This was (probably an apocryphal story – you tell me) during the First World War (1917) and might be seen through the eyes of a sensitive writer as a symbol of the innocent retreat into a desire to be more than one is seen to be – to have value that can be created by a bit of hard labor and love of intention. The village people carried loads of earth to the top and made a mountain. I find this fascinating, even as a mere fantasy, that we can see that these kinds of innocent undertakings, even in our fictions, have the meaning of calling us out of the dreadful moments of reality that are too dark and sad to deal with.
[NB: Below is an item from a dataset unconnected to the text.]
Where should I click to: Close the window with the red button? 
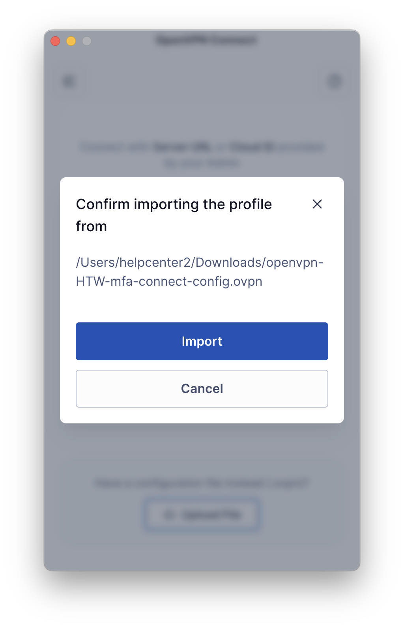(55, 41)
But, and sadly enough, today, we are apparently not built that way; we are no longer innocent, except in the great virtue of fiction, music and poetry, wherein we can live lives in the fantasies of the mind, lives that are the kinds of minds that bring joy, laughter and hope to a ever more depressing world order. I would like to see a mountain built from a hill, built out of the sheer will to make a statement that it can be done because it makes us feel better to do it. There was no purpose in the mounding of the earth to make something arguably false, in terms of cartographic accuracy, except the purpose of communal will that had its own agenda. This was a very human enterprise, with the ear marks of human frivolity, frailty and nonsense, and yet, for me, it stands out as an example of the purity of the human spirit, that it can latch on to something so simple, so absurd, so fleeting in its greater meaning, that it indeed becomes transcendent.

Today, such adventures, at least here in this modern world of computer games of virtual violence and wars of real violence, such simple and innocent activities would be, it they happened at all, treated as an aberration and ignored by most. Am I alone in my longing for that simple and innocent time, wherein it was the improbable, the impossible, the silly and the almost meaningless that had the most attachment to our hearts?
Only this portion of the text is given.